Yang Meng afallamıştı, bu çocuk ne kadar kötü bir reddedilme yaşamıştı!
“Kabul ediyor musun, etmiyor musun?” You Qi tekrar sordu.
“Yani beni reddetmeye cüret mi ediyorsun?!” You Qi, Yang Meng’in alnını tekrar dürttü.
Yang Meng tüm bu süre boyunca tek bir cümle bile kurmamıştı ama You Qi onu bir sürü soruyla bombardımana tutmuştu. Arkalarında, Qing Hanedanlığı’nın son yıllarından kalma bir bilgin olan ilk müdürün resmi vardı ve bakışlarını gözlerinin önündeki iki kişiye sabitlemişti.
Ben bu okulu sırf siz ikiniz buraya gelip bu tür şeyleri tartışasınız diye mi kurdum?
You Qi kalbindeki tüm öfkeyi dışa vurdu, iki aydan fazla bir süredir kendini kısıtlıyordu, ta ki bugüne kadar nihayet tüm hayal kırıklıklarını ifade edecek bir hedef bulana kadar. Bana hep soğuk davranmıyor muydun? Bana hiç zaman ayırmadın, değil mi? İyi, o zaman her gün gelip arkadaşını taciz edeceğim, her gün onunla kavga edeceğim, ta ki daha fazla dayanamayana kadar, o zaman seni bulacak ve Gu Hai’ye de misilleme yapmak için ondan yararlanacağım!
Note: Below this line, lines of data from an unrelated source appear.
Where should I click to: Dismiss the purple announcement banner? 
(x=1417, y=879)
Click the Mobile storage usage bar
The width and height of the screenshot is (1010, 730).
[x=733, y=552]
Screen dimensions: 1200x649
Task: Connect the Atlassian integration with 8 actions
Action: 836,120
You Qi kendi aptalca fikirlerinden tatmin olduğunu hissetti.
Yang Meng, You Qi’nin konuşmadığını görünce ağzını açıp sormadan edemedi: “Bu…. Yin zi yine okula gelmedi mi?”
“Geldi!” You Qi yakasını düzeltti, ifadesi tekrar normale döndü, “Sadece sınıfta oturuyor.”
“O zaman neden gelip beni taciz ettin?”
“Seni taciz etmek mi?” You Qi konuşurken dışarı çıktı, “Bence senin düşünce tarzında bir sorun var.”
Deney binasından çıktıklarında nihayet gün ışığı üzerlerine vurmuştu.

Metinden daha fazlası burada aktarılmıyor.